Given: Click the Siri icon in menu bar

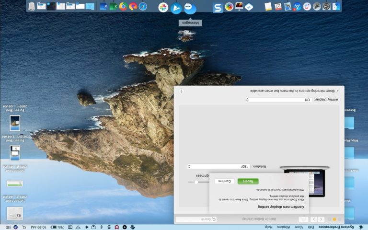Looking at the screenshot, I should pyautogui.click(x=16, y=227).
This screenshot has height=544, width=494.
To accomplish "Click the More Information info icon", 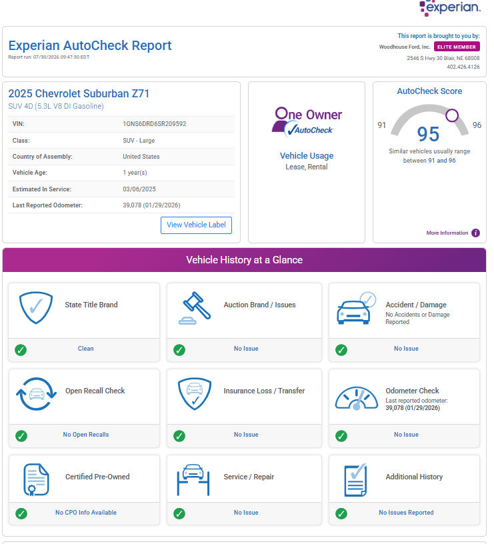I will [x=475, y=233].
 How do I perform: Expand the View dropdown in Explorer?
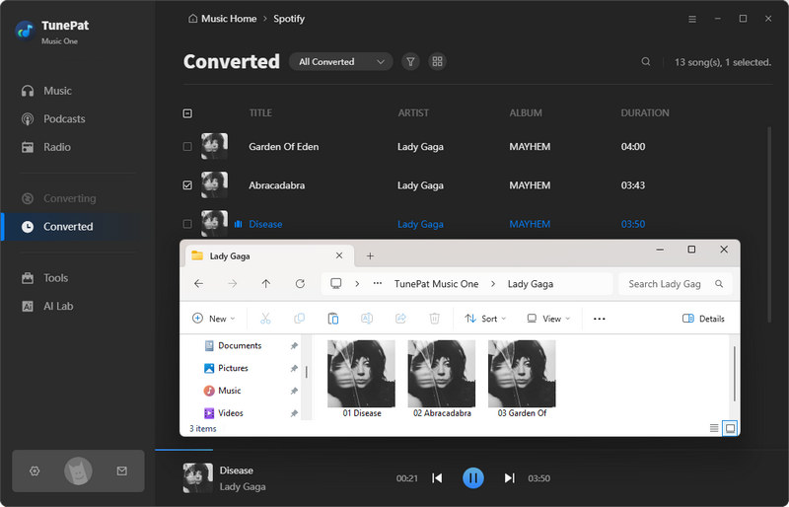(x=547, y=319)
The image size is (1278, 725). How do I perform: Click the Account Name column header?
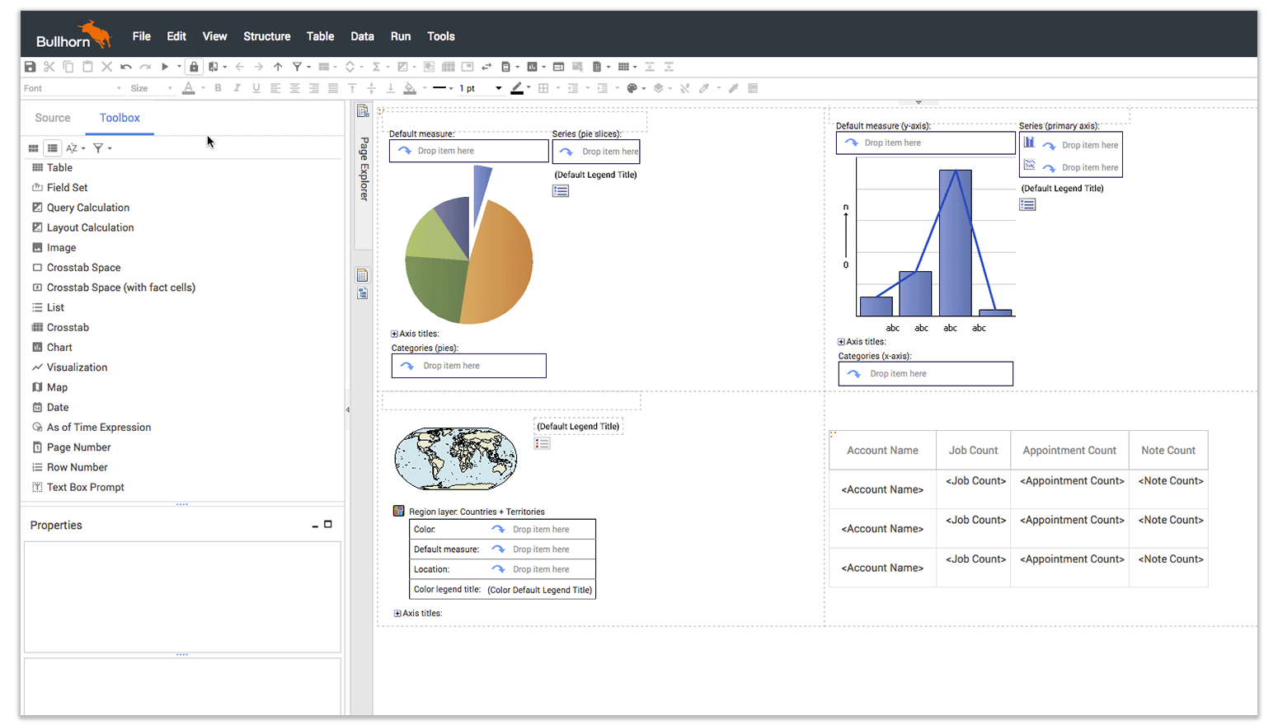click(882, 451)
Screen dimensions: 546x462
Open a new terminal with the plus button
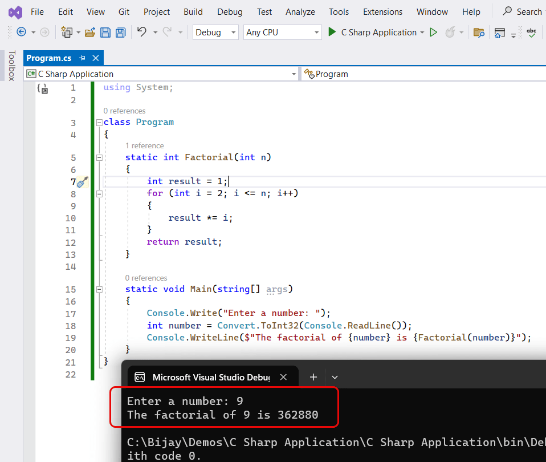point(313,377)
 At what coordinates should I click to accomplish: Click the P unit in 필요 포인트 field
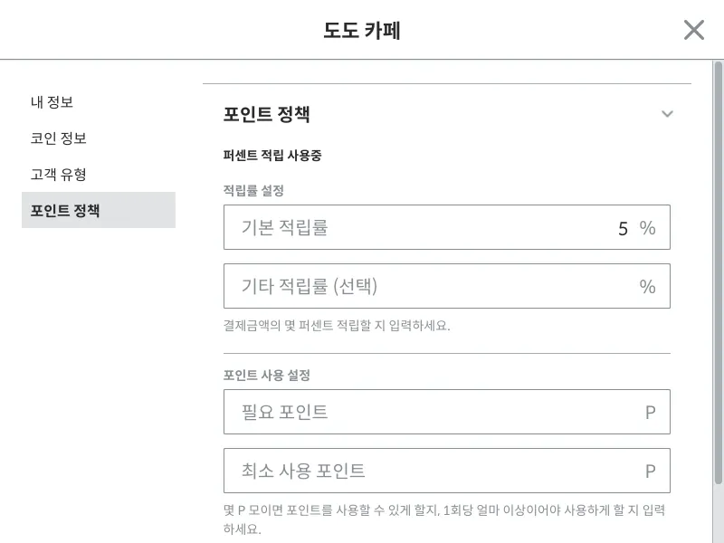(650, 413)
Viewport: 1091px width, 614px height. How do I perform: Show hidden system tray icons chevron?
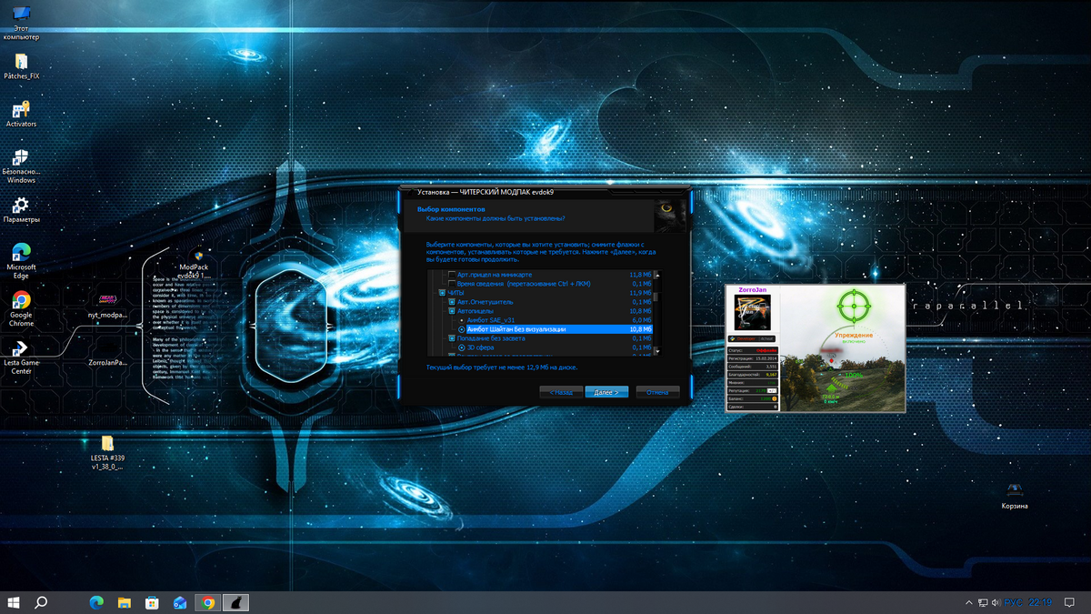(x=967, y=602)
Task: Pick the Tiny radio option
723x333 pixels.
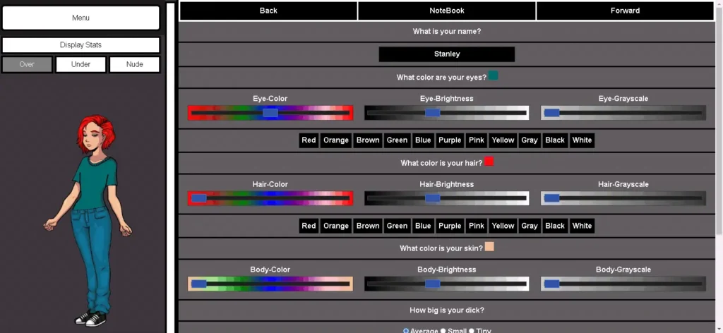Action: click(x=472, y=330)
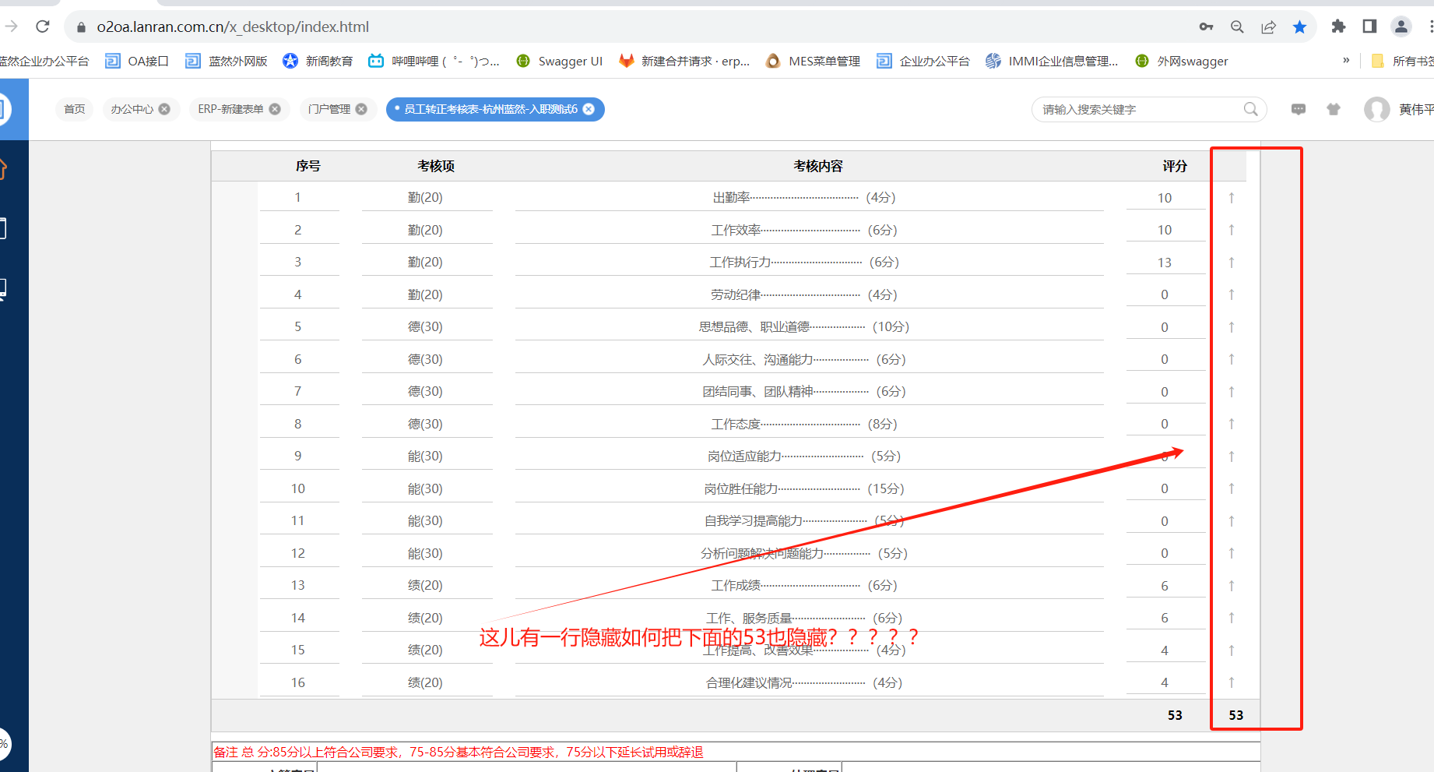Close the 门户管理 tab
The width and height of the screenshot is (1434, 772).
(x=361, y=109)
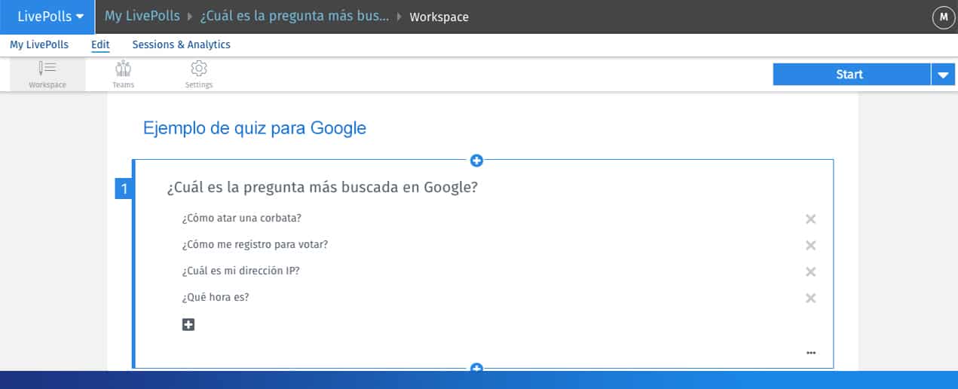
---
=== PROMPT ===
All that is needed is the lines from the line holding "Screen dimensions: 546x462" to the final line of the listing above, repeated exactly, pictures excluded.

=== RESPONSE AREA ===
Screen dimensions: 546x462
Open a new terminal with the plus button
point(313,377)
 At what coordinates should I click to accomplish: Click the P unit in 필요 포인트 field
(650, 413)
Viewport: 1091px width, 614px height. How do I perform: Show hidden system tray icons chevron?
(x=967, y=602)
Task: Pick the Tiny radio option
723x333 pixels.
Action: click(x=472, y=330)
Close the 门户管理 tab
The width and height of the screenshot is (1434, 772).
(x=361, y=109)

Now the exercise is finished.